Oposición a favor y en contra del diálogo

Mientras la oposición, que está dividida por razones ideológicas, también se muestra diferencias en torno a la participación en el “diálogo”.

Sectores de la izquierda y el sandinismo disidente aglutinados en la Unidad Nacional Azul y Blanco (UNAB), han afirmado a través de un comunicado que, aunque no existen condiciones para el diálogo, creen que podría ser un mecanismo para la resolución de conflictos.

“Sí creo que la facción sandinista del MRS que está en Costa Rica, esta propugnando negociar con Ortega. Lo he visto en distintas comunicaciones que le han ofrecido salir ileso, perdonarle su capital, pero ellos quieren poner a alguien de su tendencia. El secretario general de la OEA, Luis Almagro y muchos más están tratando de unir a las tendencias del sandinismo y nos vamos a convencer después del 10”, aseveró Montti.

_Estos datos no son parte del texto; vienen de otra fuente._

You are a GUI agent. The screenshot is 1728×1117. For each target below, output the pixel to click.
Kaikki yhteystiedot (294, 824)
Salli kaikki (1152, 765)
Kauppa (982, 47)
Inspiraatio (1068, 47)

El sandinismo disidente busca cómo liderar la oposición ante el rechazo de gran parte de los nicaragüenses, debido al pasado criminal de sus fundadores y dirigentes que gobernaron con Ortega en la década de los 80. Ortega los encarceló durante la última oleada de detenciones que inició a finales de mayo.

El académico Francisco Larios, de la comisión ejecutiva del “Congreso de la unidad de los nicaragüenses libres”, que aglutina a cerca de 40 organizaciones en el exterior y Nicaragua, se pronunció en contra de cualquier intento de “relegitimar a Ortega en el poder a través de diálogo y [nuevas] elecciones”. 

Para Montti, hay que estar claros de dos cosas: que Ortega no va a ceder, ni negociar su posible salida del poder. «Habrá que esperar al 10 de enero para ver qué países van a romper relaciones o van a desconocer al régimen de Ortega, creo que es todo parte de una trama política», señaló.

Agregó que Ortega y su mujer no tienen interés de apertura de diálogo. «Van a continuar con la violencia, represión, intolerancia. La estrategia es la misma: al que no le guste, se aguanta, de lo contrario le espera cárcel o se va del país. 

La esposa de Ortega y vicepresidente de Nicaragua, Rosario Murillo, anunció que el 10 de enero estarán asumiendo el nuevo mandato. «Estaremos levantando con orgullo porque hemos vencido la maldad, el odio, hemos vencido la discordia, el conflicto, la separación, hemos vencido al demonio», dijo la vice dictadora en alusión a la oposición.

Ortega se mantiene en el poder con el respaldo del Ejército, la Policía y los grupos paramilitares que organizó y financia con recursos del Estado para reprimir a todo el que sea crítico del régimen sandinista.